Everything Money Can(t) Buy…

Money might not be able to buy happiness, but it certainly can buy a lot of things that make life a lot easier—and isn’t that the same thing? That’s an important question that we should be asking ourselves. Is easier always better? When, if ever, does ease become detrimental? Can ease beget boredom and if you’re rich and bored how long before you’re also a rich, bored sociopath? Ahmed Khaled Towfik gives us a glimpse into questions like this in his novel Utopia. The narrator, inhabiting a world where he wants for nothing exemplifies this idea saying, “What do you do in this artificial paradise? You sleep, you take drugs, you eat until food makes you sick, you vomit until you recover the enjoyment of eating, you have sex…” (9) The ruling class of people in Utopia don’t demonstrate real human emotion.

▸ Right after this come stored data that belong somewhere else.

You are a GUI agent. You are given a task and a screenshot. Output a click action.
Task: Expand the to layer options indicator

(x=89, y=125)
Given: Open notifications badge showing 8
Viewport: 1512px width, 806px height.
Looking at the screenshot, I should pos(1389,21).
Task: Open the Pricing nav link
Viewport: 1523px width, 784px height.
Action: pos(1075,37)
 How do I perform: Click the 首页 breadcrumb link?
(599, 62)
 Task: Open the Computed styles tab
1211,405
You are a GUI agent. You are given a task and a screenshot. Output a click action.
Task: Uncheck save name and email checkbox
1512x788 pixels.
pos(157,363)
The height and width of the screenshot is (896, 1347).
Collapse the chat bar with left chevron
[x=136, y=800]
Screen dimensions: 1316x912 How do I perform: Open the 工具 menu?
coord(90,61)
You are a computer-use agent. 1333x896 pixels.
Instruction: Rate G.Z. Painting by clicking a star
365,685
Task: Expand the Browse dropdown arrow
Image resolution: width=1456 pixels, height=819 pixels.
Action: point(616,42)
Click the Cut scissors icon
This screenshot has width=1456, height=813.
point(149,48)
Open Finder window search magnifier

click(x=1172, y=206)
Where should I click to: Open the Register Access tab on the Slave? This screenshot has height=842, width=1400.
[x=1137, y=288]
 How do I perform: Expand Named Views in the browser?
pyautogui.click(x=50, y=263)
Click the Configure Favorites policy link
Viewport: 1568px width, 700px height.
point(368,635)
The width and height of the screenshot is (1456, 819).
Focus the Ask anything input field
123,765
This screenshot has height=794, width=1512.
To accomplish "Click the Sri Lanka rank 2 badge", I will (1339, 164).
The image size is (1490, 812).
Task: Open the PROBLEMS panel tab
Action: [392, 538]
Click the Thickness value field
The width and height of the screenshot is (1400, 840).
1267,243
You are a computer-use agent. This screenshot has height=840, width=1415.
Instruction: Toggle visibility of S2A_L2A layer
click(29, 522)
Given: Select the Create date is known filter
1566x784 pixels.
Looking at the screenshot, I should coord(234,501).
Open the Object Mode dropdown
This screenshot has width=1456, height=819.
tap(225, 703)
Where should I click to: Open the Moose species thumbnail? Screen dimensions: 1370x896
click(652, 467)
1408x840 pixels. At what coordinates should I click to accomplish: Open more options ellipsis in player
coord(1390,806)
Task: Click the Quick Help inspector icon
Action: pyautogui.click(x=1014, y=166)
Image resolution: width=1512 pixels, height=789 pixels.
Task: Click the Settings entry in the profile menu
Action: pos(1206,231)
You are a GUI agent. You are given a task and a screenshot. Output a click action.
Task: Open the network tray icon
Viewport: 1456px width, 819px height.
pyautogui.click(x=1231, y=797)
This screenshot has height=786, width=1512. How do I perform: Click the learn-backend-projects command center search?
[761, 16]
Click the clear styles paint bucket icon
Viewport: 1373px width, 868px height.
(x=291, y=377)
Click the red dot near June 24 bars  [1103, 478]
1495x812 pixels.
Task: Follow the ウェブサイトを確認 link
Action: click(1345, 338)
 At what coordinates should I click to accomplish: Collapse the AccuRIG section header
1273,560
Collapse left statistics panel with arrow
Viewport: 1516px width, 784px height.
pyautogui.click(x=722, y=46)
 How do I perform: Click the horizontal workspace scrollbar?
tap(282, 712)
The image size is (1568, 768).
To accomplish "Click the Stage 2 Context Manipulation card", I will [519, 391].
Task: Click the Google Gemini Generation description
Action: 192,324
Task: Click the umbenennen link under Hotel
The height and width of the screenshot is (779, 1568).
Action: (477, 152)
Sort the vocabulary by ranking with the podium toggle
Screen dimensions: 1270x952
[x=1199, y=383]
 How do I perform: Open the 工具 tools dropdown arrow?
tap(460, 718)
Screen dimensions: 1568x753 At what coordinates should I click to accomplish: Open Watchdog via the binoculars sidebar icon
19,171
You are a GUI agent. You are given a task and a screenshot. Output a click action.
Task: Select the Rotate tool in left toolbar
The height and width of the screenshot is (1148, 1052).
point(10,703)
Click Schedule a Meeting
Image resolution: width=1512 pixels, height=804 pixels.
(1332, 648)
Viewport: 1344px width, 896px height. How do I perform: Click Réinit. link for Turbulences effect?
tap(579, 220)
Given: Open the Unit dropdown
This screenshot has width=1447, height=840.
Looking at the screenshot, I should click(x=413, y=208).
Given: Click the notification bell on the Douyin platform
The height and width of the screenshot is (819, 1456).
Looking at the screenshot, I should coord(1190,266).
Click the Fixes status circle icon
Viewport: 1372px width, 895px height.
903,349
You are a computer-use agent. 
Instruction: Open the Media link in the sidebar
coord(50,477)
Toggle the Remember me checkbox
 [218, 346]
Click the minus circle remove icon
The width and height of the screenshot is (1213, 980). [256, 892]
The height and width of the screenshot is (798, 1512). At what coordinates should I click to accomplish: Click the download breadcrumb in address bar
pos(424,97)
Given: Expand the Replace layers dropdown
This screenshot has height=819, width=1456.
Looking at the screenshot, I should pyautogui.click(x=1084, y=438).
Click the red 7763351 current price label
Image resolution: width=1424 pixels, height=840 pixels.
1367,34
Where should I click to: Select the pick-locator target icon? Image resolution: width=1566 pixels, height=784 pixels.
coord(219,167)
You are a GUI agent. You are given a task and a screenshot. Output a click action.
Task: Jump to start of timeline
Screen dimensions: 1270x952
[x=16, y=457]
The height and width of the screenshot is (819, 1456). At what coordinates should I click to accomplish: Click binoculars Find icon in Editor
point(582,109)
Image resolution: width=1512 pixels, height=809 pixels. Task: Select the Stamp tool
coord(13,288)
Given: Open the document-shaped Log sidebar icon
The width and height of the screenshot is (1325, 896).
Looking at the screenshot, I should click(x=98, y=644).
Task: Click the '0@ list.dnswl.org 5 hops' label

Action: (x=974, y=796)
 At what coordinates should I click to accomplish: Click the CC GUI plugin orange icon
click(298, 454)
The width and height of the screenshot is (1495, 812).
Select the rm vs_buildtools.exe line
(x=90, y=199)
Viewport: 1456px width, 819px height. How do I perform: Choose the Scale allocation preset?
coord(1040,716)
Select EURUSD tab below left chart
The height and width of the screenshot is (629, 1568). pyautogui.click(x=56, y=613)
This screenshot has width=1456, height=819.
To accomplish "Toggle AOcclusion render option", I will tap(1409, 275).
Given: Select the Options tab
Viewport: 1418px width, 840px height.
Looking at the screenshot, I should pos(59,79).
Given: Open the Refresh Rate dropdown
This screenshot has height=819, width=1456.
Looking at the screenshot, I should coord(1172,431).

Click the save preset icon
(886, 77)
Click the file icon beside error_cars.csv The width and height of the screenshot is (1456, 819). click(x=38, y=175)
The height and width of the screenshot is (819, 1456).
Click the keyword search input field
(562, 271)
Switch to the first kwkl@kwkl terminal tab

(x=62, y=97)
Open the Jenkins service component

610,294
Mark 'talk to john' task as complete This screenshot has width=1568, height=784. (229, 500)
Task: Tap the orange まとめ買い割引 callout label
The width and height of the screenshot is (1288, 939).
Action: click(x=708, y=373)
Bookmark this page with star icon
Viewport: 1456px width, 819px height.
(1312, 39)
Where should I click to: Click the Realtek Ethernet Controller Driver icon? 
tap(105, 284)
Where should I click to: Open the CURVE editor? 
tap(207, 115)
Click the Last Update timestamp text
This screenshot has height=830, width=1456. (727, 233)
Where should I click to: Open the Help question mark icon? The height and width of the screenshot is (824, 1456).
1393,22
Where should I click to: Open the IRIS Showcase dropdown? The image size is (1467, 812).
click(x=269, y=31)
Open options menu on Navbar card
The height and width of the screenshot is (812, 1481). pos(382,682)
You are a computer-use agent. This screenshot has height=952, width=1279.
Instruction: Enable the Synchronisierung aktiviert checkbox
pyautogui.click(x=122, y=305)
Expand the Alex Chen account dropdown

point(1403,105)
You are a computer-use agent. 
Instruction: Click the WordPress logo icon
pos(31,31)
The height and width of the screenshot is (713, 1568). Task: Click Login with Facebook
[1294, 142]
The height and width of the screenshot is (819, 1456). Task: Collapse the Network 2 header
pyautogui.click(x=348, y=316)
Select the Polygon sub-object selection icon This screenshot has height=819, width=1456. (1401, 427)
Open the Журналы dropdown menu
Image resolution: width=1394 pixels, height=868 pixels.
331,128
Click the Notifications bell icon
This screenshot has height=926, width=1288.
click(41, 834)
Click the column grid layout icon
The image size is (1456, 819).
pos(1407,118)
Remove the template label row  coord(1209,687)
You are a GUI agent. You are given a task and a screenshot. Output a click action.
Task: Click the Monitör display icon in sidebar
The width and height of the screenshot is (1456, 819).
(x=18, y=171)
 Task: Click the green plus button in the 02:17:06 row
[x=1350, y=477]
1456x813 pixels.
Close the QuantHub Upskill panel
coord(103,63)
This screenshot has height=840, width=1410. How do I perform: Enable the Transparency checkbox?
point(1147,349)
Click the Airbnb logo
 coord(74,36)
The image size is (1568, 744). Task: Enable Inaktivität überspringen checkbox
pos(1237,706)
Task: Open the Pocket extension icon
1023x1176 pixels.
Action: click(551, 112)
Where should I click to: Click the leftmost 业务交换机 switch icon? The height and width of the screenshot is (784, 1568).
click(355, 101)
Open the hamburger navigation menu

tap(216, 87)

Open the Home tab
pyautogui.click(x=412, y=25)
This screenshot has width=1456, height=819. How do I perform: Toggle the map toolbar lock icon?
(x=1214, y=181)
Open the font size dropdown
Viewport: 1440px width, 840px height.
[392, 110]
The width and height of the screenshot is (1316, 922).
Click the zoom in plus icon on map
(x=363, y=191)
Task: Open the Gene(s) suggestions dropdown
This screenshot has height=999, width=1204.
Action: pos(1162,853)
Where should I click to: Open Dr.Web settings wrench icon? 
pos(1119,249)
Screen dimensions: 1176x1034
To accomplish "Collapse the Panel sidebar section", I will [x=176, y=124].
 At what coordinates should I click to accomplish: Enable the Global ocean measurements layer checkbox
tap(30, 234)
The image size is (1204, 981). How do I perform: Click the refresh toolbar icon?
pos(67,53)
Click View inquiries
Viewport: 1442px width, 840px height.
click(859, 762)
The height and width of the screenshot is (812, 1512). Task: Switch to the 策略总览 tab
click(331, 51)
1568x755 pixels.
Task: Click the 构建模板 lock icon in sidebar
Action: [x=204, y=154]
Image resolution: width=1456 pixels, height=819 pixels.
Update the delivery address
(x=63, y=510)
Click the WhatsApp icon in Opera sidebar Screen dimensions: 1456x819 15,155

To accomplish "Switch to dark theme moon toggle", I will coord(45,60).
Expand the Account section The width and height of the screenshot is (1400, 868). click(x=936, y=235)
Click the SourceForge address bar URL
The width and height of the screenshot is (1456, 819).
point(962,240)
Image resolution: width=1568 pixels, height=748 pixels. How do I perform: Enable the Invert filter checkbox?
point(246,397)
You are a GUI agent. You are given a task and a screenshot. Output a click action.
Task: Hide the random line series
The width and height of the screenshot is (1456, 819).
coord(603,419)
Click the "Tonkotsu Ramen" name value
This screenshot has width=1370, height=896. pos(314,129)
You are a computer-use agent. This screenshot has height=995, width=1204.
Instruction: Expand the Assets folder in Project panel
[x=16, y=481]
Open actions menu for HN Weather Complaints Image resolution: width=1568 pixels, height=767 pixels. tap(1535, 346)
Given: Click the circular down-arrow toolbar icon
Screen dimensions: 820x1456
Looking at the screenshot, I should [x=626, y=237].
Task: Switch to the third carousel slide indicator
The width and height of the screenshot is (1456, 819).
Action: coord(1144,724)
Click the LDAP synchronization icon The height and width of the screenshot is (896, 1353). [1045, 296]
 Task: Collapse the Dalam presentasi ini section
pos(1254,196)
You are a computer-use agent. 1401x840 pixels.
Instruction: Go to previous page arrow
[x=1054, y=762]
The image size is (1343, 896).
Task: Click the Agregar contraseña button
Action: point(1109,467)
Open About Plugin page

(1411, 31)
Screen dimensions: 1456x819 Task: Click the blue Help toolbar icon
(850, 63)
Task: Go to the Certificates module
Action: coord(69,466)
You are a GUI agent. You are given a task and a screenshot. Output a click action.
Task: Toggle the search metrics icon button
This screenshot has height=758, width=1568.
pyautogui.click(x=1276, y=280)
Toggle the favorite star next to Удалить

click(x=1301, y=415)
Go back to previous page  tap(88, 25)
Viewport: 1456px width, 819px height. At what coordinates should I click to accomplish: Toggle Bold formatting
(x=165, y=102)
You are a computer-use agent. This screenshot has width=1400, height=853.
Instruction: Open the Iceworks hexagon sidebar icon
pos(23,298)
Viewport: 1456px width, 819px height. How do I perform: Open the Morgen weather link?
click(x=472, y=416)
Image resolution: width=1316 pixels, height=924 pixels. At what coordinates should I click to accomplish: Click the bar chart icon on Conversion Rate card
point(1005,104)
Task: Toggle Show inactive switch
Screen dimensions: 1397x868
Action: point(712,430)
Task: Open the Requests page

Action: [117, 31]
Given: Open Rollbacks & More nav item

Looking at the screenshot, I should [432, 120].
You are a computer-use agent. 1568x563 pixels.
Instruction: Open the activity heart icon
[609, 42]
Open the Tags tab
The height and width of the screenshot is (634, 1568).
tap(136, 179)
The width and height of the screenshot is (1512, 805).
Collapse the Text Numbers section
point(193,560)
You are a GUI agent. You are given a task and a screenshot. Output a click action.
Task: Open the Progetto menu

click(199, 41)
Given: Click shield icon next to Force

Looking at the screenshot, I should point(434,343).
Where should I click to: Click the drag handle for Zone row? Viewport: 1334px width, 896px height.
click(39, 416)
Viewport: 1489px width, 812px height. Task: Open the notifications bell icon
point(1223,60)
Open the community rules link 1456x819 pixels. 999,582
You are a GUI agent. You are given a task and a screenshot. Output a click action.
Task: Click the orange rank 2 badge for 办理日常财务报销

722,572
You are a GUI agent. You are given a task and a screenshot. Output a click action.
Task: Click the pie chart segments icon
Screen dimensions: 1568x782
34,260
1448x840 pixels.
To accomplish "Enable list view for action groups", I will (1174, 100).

According to the narrator they don’t feel love, compassion or even hatred toward the poor class of people they have destroyed or toward each other. They have bought their way into a sort of emotional complacency and degradation of the human psyche—They can buy everything but feelings. The dictionary defines a sociopath as someone who has extreme antisocial attitudes and behaves with a total lack of conscious. What is Ala if not a sociopath then? What, if not money and the lack of connection with reality that comes with it, has made him this way? Is it an exaggeration used to drive the plot of a science fiction novel? Sure. However, t’s also important social commentary on the moral bankruptcy of the super-rich and how cruel humans can be which is terrifying in an age when things once thought to be science fiction are now reality.